Yaaaay, allergies. Nose has been constantly running today. My misery is closely mimicked by the photo below:

Yeah, I've got watery, bulgy eyes, have turned slightly green, and I've lost several digits and gained a tail and stuff. Whatever. I feel pretty nastyass. As I inevitably do every year. :) And I was just getting over my phlegm-y cough too!

-
In tastier news, I tried Sonoma Chicken Coop in downtown Man Jose this weekend with Bea and Eric since the boy-thing was up :) The Chicken Coop's motto is "Inexpensive Excellence" and I think it mostly lived up to that. Stylish unpretentious place, tasty rotisserie chicken, dessert menu looks delish. Haven't sampled the sweets yet since Yeung and I baked a strawberry-topped cheesecake for my favorite nudie roomie. Definitely trying desserts and a steak or two the next time I'm down there though ;)

And now for the first of (perhaps) a series of:

BART Chronicles
Smelly Man
Whenever I take BART in the mornings, I habitually fall asleep, slouched in my patented public-transportation-napping position. The other morning, as I was getting ready to doze off, a disheveled man sat down next to me. Strange people sitting next to me are fairly normal, but this man was PUNGENT. In an interesting way. First, I could detect the scent of cigarrette smoke, which I find quite unpleasant to begin with. But overlaid with this odor, there was the smell of Chinese pain-relieving aromatic oil. Some of you know what I'm talking about - that clear oil that completely clears your sinuses, pores, and whichever other orifices are nearby. It's the only smell strong enough to cover up the thousand-cow-scent on the drive down I-5 going to LA.

So anyway, Smelly Man smelled like cigarettes and the nostril-flaring oil. Did I still fall asleep? Um...yes.

Trophy Working Woman
I was waiting in the Genentech shuttle line outside the BART station when I noticed this woman rushing toward the station, struggling with a very unwieldy object. Turned out it was a gigantic trophy of some kind. I suppose she could have been a teacher or judge of a contest who had to lug the monstrosity to school or something, but I amused myself with the possibility that she was just really, really proud of winning such a large trophy herself and couldn't bear to part with it. I should start carrying around my elementary school spelling trophy. It has a bee with glasses on top. Spelling Bee. Get it? HAHAHAHA. Yeah, I'm lame. But I wasn't the one who designed the thing!
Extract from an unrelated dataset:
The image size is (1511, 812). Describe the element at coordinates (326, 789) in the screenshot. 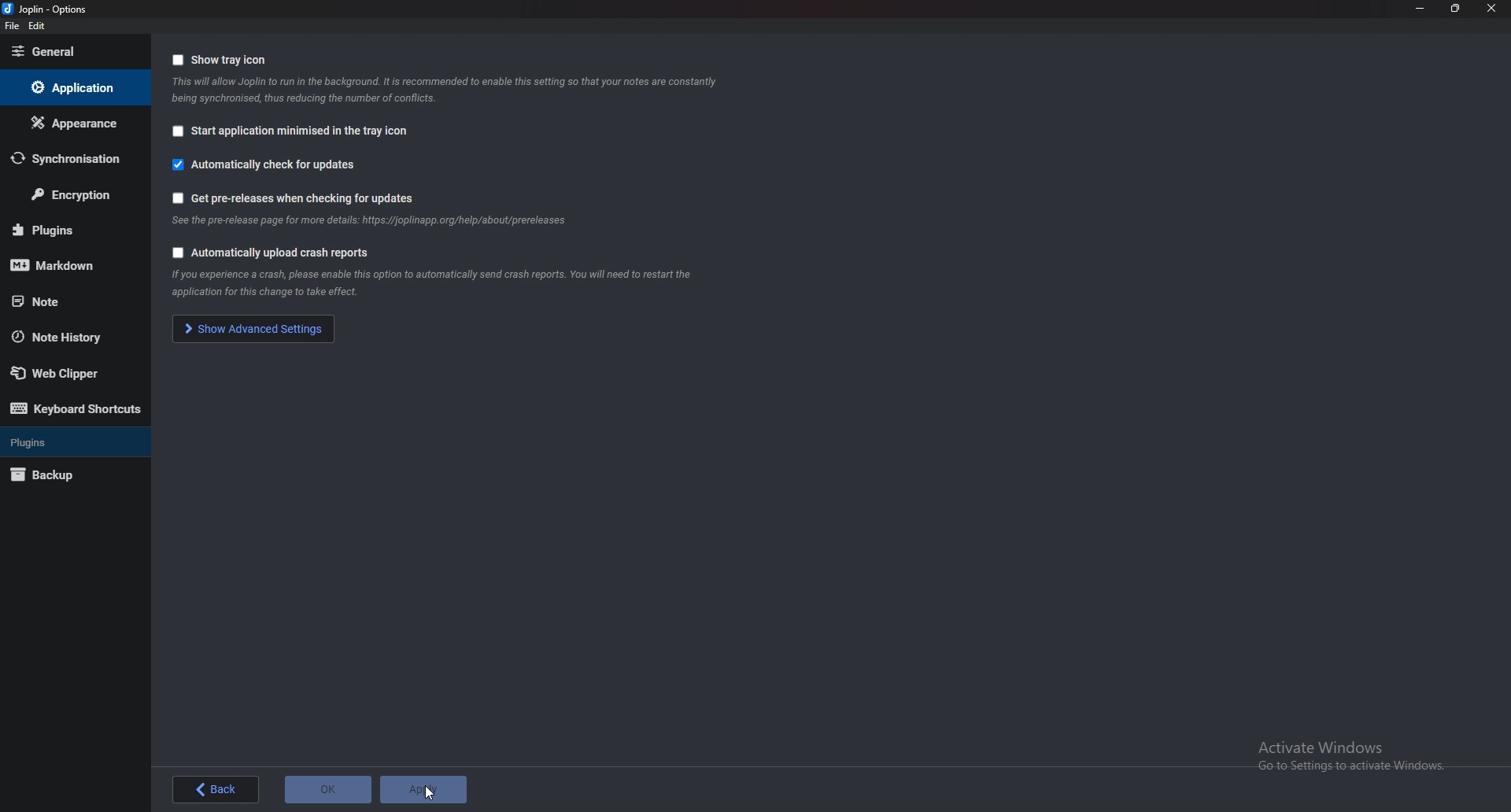

I see `ok` at that location.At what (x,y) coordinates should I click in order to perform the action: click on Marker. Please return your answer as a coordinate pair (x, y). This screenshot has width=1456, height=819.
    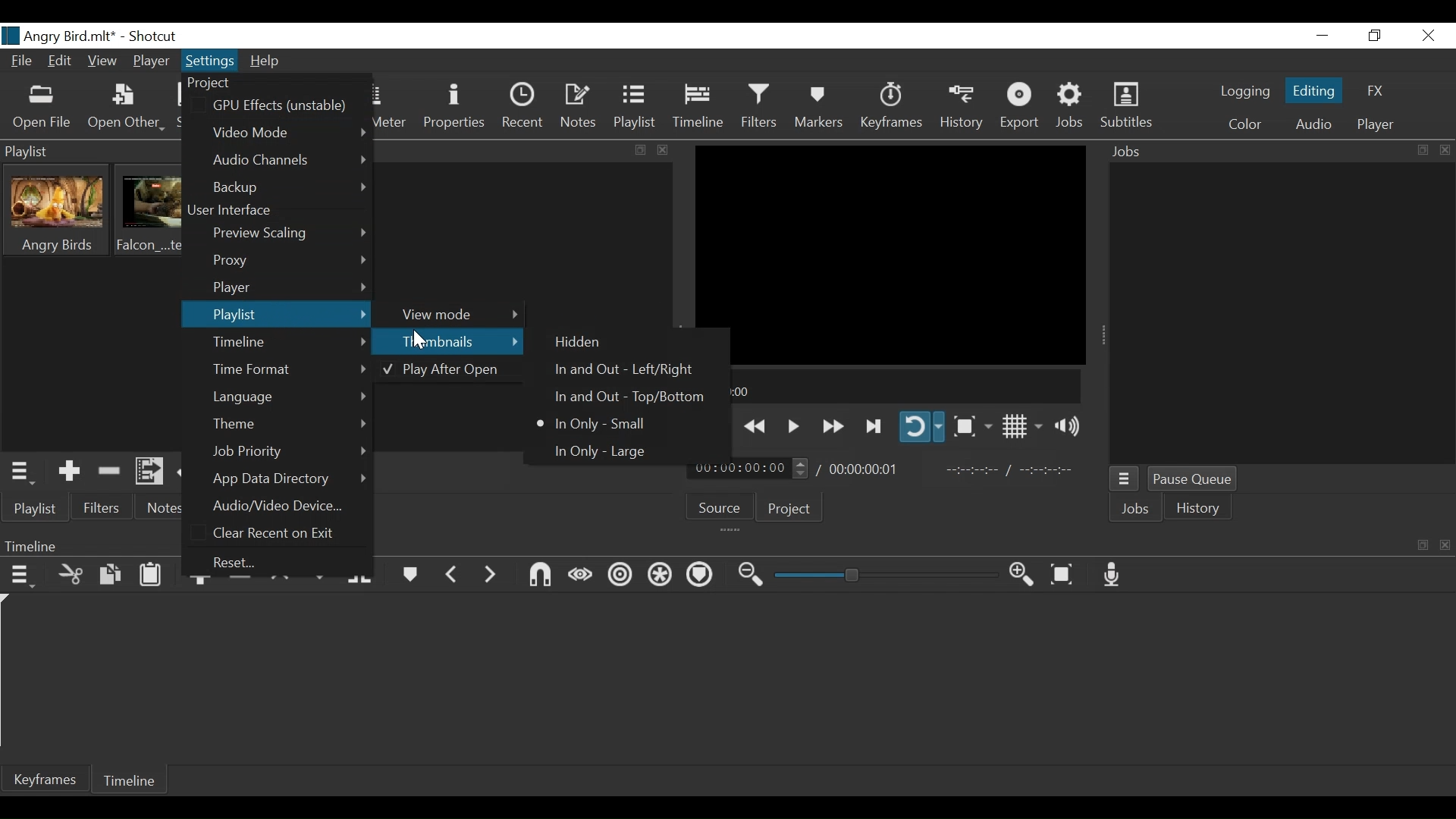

Do Strippers Take the 8:00 am BART Train?
While in the same shuttle line, I also noted a small woman in a very long, black belted wool coat. She had on white sneakers and was rushing toward the station, so I couldn't help but notice that her coat had a long slit in the front and a long slit up the back, and that she was wearing black hose. So I looked up...and up...and up...until I barely glimpsed the shortest black miniskirt ever. Where was she going at 8:00 am dressed like that? It didn't seem like the most ah...business-like outfit, but I somehow suspect strip joints don't open around 8:00 am either. Or maybe they do, but it can't be a very lucrative shift. Ideas?